_Supplied records_.
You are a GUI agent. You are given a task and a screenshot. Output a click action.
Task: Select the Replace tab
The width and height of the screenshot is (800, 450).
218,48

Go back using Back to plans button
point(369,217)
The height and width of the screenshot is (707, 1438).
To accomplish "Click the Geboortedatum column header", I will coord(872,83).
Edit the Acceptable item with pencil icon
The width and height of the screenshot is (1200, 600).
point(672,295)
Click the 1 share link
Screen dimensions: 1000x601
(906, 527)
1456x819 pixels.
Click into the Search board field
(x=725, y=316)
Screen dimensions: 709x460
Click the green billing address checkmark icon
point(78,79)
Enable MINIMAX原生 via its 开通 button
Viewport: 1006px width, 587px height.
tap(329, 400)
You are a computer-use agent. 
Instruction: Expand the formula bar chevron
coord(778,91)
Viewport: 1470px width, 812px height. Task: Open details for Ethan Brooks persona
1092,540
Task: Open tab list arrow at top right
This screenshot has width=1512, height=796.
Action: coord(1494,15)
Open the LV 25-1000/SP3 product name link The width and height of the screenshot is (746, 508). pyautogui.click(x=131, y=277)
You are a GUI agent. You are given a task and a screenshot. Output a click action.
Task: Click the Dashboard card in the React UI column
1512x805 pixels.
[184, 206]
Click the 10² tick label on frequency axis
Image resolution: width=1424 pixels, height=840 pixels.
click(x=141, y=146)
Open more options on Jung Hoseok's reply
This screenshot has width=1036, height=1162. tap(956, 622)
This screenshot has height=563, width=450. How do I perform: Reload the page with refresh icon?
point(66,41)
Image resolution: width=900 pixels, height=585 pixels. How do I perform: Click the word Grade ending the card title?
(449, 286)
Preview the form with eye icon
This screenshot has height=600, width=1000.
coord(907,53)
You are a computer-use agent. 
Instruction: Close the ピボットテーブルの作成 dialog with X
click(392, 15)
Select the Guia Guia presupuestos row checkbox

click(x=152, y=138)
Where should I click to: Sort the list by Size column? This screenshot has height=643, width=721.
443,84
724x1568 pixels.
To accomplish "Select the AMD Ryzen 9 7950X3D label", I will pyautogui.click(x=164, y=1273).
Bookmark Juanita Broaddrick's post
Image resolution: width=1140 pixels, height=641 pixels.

_Problem requirements_. Reproduce the listing above word for word, from its first line down through the line containing "point(66,41)".

_Task answer_.
You are a GUI agent. You are given a task and a screenshot. Output a click action.
Task: Select the Replace tab
The width and height of the screenshot is (800, 450).
218,48

Go back using Back to plans button
point(369,217)
The height and width of the screenshot is (707, 1438).
To accomplish "Click the Geboortedatum column header", I will coord(872,83).
Edit the Acceptable item with pencil icon
The width and height of the screenshot is (1200, 600).
point(672,295)
Click the 1 share link
Screen dimensions: 1000x601
(906, 527)
1456x819 pixels.
Click into the Search board field
(x=725, y=316)
Screen dimensions: 709x460
Click the green billing address checkmark icon
point(78,79)
Enable MINIMAX原生 via its 开通 button
Viewport: 1006px width, 587px height.
tap(329, 400)
You are a computer-use agent. 
Instruction: Expand the formula bar chevron
coord(778,91)
Viewport: 1470px width, 812px height. Task: Open details for Ethan Brooks persona
1092,540
Task: Open tab list arrow at top right
This screenshot has width=1512, height=796.
Action: coord(1494,15)
Open the LV 25-1000/SP3 product name link The width and height of the screenshot is (746, 508). pyautogui.click(x=131, y=277)
You are a GUI agent. You are given a task and a screenshot. Output a click action.
Task: Click the Dashboard card in the React UI column
1512x805 pixels.
[184, 206]
Click the 10² tick label on frequency axis
Image resolution: width=1424 pixels, height=840 pixels.
click(x=141, y=146)
Open more options on Jung Hoseok's reply
This screenshot has width=1036, height=1162. tap(956, 622)
This screenshot has height=563, width=450. How do I perform: Reload the page with refresh icon?
point(66,41)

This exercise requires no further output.